(Collected data)
====================
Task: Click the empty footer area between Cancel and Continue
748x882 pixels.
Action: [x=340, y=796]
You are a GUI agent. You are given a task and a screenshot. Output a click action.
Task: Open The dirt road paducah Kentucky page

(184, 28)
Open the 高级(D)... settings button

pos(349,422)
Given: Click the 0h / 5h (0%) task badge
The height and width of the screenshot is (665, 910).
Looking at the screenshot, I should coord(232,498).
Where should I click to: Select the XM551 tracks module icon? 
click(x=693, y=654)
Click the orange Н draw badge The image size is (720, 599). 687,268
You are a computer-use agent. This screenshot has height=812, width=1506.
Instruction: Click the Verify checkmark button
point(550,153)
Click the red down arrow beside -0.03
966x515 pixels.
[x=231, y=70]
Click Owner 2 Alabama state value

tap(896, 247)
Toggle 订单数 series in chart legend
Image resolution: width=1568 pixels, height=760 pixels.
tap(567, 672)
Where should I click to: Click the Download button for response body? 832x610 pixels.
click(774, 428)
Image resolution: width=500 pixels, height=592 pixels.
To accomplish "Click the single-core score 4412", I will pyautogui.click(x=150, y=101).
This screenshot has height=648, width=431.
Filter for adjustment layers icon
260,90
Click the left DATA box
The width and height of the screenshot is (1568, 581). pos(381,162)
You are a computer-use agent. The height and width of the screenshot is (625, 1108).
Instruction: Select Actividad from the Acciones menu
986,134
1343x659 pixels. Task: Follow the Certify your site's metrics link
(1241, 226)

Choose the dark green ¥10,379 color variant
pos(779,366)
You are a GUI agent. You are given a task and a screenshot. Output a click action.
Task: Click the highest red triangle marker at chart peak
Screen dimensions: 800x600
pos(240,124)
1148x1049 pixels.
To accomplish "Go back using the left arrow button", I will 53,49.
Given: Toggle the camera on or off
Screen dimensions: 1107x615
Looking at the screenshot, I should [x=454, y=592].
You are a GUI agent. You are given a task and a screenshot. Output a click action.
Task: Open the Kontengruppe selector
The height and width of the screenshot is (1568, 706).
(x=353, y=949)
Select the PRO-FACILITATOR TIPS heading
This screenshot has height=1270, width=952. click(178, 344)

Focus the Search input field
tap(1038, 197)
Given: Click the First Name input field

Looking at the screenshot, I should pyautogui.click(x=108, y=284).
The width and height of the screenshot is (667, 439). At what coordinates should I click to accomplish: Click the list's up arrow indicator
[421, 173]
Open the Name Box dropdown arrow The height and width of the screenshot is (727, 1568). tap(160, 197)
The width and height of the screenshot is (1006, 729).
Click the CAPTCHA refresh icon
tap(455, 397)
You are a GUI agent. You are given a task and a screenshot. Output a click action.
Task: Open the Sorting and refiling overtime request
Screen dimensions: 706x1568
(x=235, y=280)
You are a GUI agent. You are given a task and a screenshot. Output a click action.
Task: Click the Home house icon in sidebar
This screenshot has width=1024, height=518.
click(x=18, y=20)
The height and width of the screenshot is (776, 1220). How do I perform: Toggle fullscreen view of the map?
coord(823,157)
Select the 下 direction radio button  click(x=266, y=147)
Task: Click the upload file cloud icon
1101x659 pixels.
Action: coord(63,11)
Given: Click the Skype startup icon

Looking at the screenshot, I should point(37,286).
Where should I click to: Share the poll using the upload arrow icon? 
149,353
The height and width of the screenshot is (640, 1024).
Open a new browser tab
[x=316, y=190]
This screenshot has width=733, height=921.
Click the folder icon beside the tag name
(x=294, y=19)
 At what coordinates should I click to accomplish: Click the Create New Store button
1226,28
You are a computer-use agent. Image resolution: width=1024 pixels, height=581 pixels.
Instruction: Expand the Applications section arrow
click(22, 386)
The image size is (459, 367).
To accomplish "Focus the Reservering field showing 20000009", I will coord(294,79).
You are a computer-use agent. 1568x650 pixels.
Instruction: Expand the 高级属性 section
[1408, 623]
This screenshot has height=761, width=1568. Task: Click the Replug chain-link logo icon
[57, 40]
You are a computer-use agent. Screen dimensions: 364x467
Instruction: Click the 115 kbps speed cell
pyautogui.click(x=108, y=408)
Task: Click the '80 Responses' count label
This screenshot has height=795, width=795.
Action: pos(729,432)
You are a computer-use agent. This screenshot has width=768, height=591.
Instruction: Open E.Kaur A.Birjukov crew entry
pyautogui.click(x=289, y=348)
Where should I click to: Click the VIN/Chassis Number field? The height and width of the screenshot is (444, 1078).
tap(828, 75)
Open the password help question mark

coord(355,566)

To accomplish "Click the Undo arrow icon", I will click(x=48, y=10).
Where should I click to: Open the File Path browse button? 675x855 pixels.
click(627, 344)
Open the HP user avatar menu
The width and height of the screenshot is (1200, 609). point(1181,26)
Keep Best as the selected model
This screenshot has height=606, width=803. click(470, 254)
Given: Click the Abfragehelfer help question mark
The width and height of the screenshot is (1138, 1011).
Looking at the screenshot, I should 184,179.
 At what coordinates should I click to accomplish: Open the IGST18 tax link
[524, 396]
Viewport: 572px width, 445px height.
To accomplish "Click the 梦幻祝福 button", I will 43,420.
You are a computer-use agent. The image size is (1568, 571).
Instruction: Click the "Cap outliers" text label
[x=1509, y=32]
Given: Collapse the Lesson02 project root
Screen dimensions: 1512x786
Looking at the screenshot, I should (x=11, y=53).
====================
Exercise details → Only lines with the word "size" go in the answer. Take them all from the entries above.

Task answer →
Click the orange Н draw badge The image size is (720, 599). 687,268
The image size is (459, 367).
You are a computer-use agent. The image size is (1568, 571).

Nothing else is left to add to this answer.